Goal of the exercise. Omit all pictures and give the records below again exactly as written.

BEGIN Dataset records

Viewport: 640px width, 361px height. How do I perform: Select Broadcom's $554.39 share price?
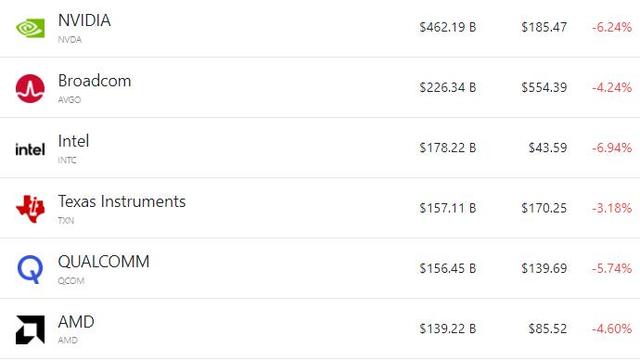pyautogui.click(x=544, y=87)
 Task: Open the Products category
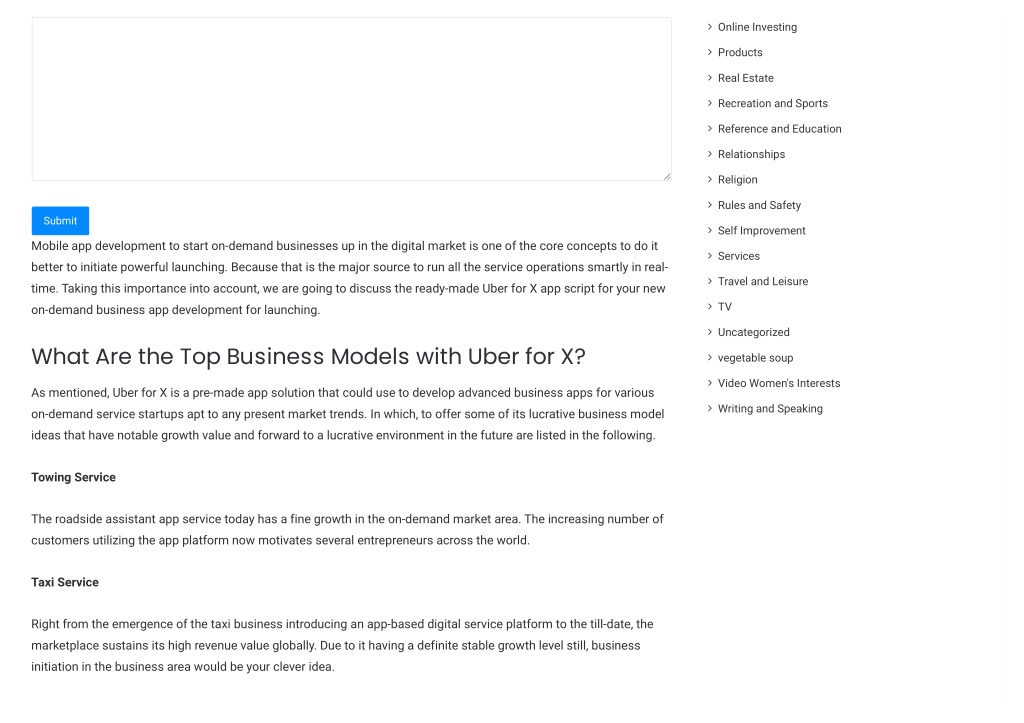tap(740, 52)
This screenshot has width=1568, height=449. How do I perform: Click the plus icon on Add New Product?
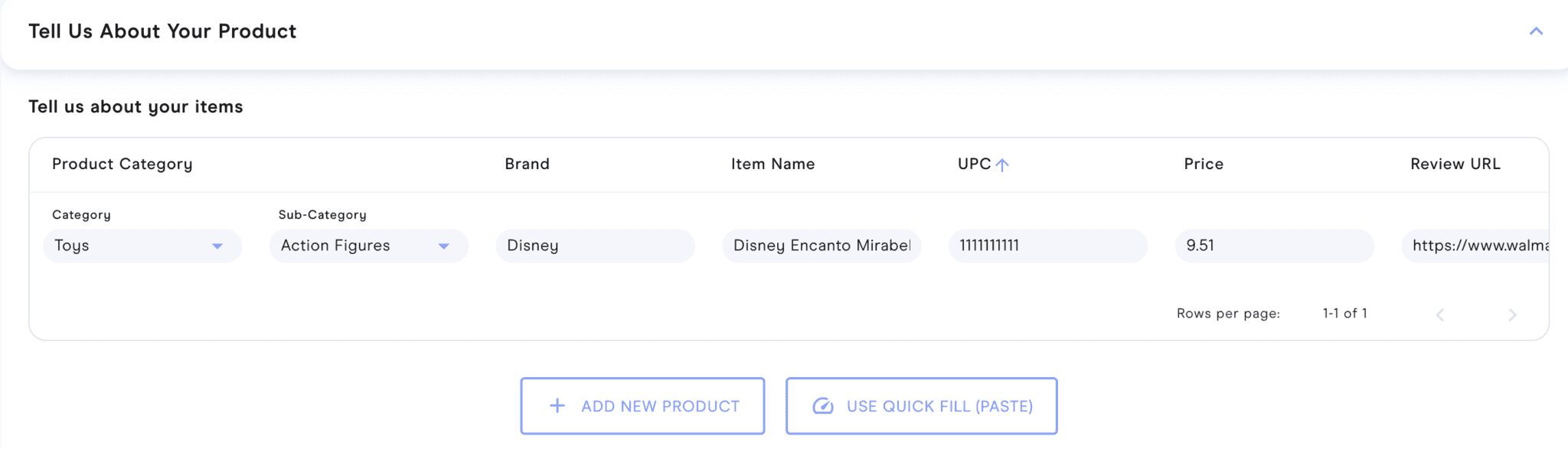click(557, 406)
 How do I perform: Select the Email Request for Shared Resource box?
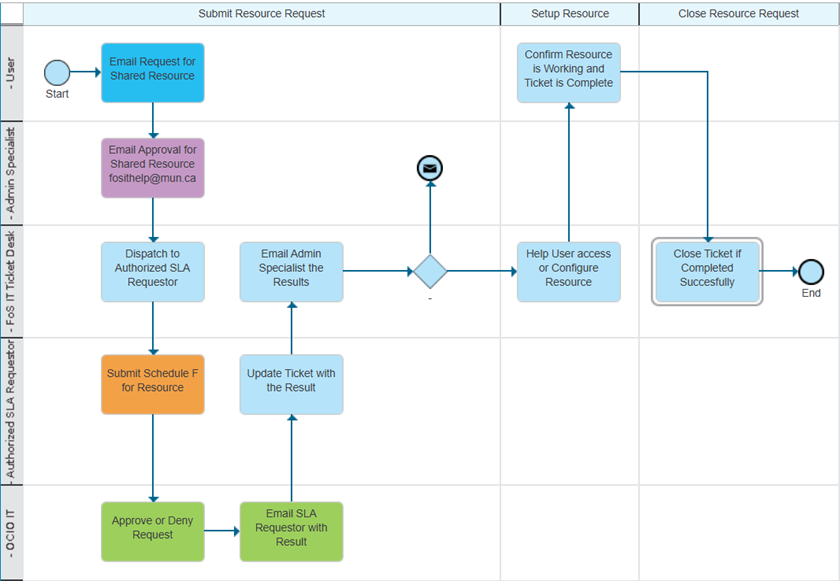pos(152,72)
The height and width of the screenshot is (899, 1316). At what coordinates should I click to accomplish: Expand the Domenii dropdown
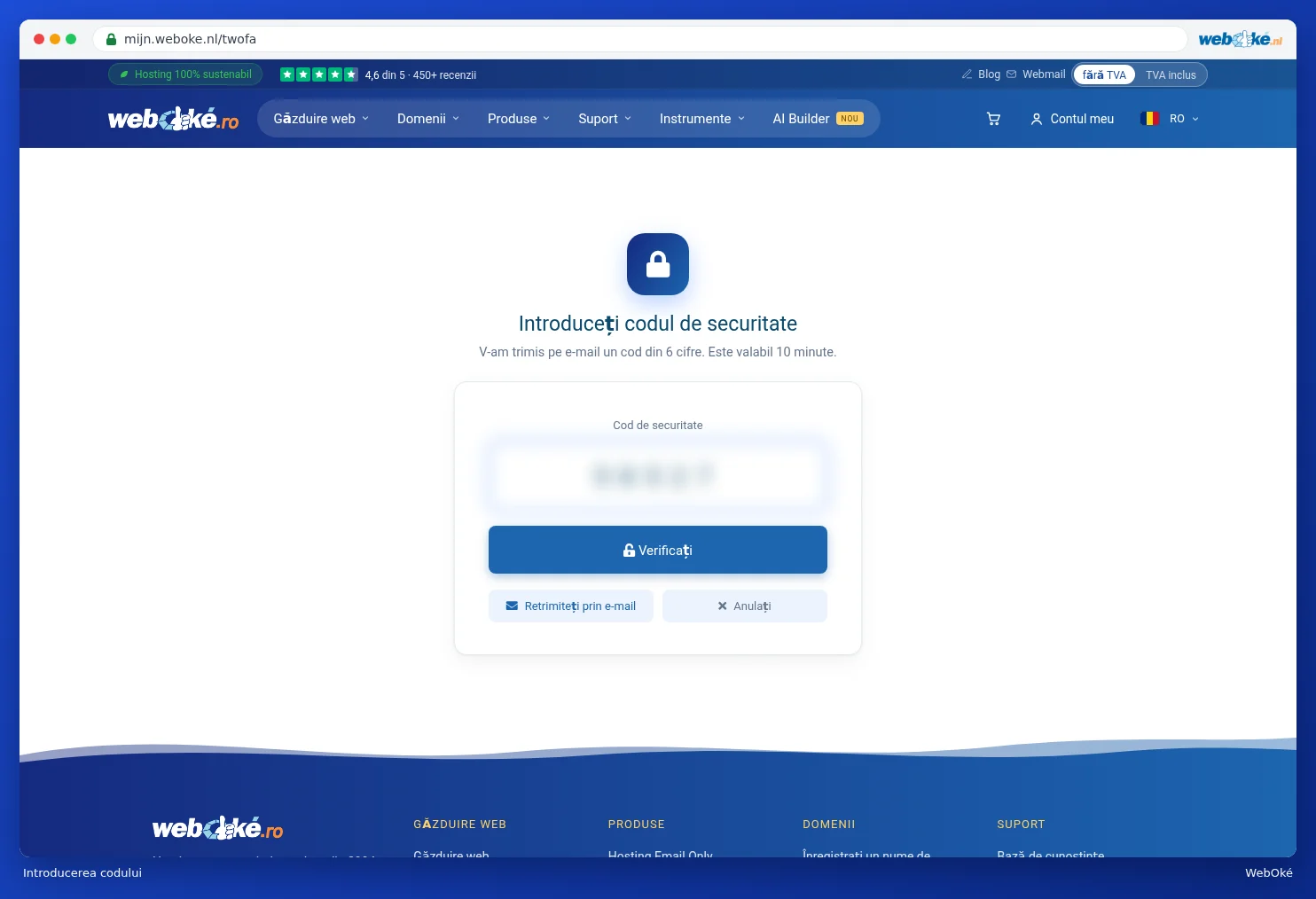click(x=428, y=119)
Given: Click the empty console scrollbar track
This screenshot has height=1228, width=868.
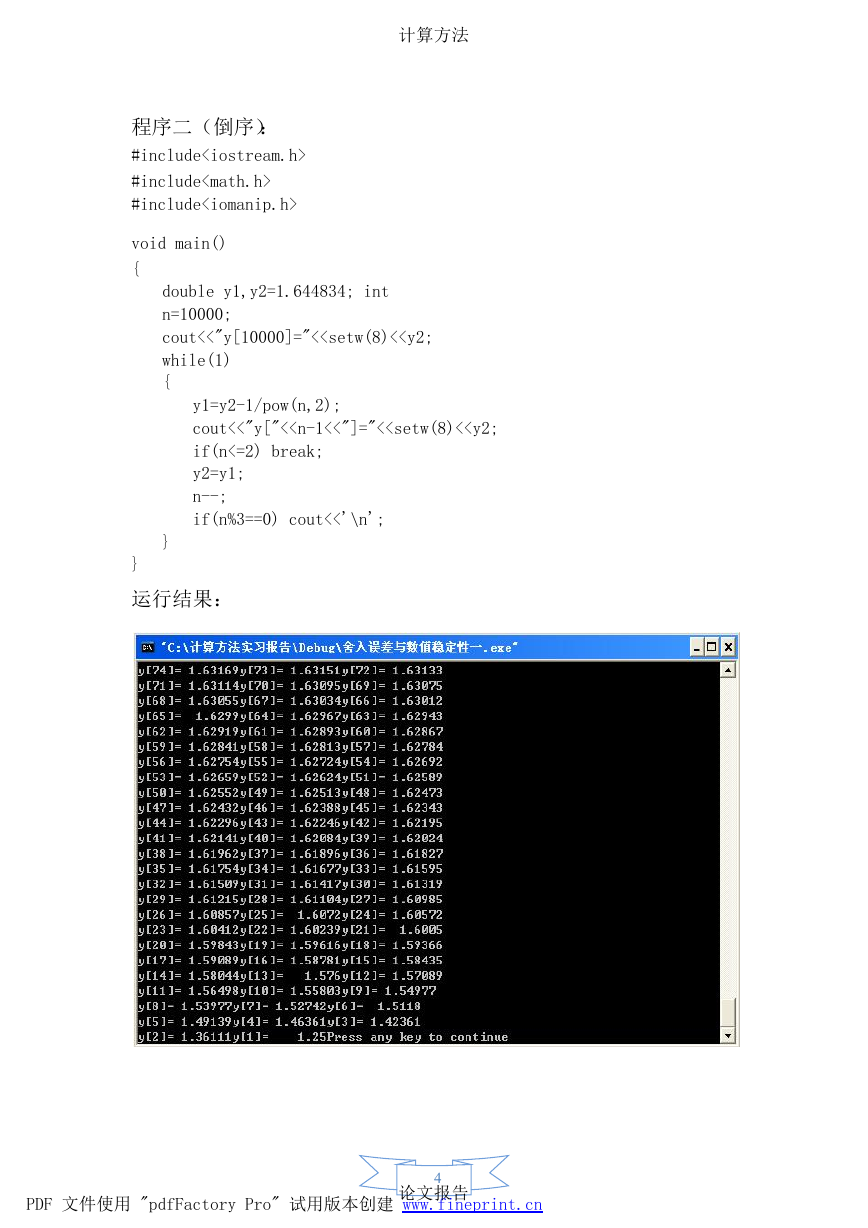Looking at the screenshot, I should (728, 837).
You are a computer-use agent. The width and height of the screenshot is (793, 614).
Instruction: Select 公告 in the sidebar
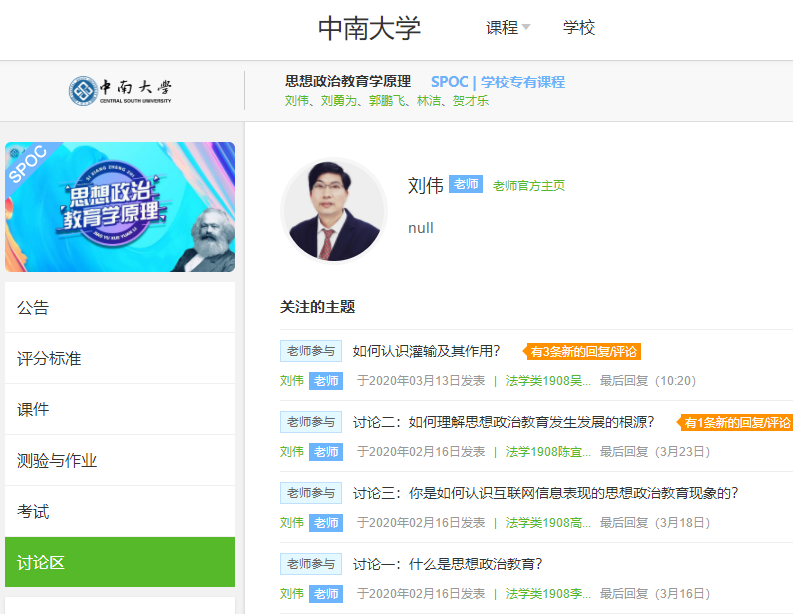[x=120, y=307]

END Dataset records

Response for this exercise.
Viewport: 640px width, 361px height. How do I perform: Select Broadcom's $554.39 share price?
pyautogui.click(x=544, y=87)
 Task: Open the Products category
tap(740, 52)
This screenshot has width=1568, height=449. How do I perform: Click the plus icon on Add New Product?
click(557, 406)
 How do I perform: Select the Email Request for Shared Resource box?
pos(152,72)
The height and width of the screenshot is (899, 1316). At what coordinates should I click to accomplish: Expand the Domenii dropdown
click(x=428, y=119)
Given: Click the empty console scrollbar track
This screenshot has height=1228, width=868.
Looking at the screenshot, I should (728, 837).
You are a computer-use agent. The width and height of the screenshot is (793, 614).
Instruction: Select 公告 in the sidebar
[x=120, y=307]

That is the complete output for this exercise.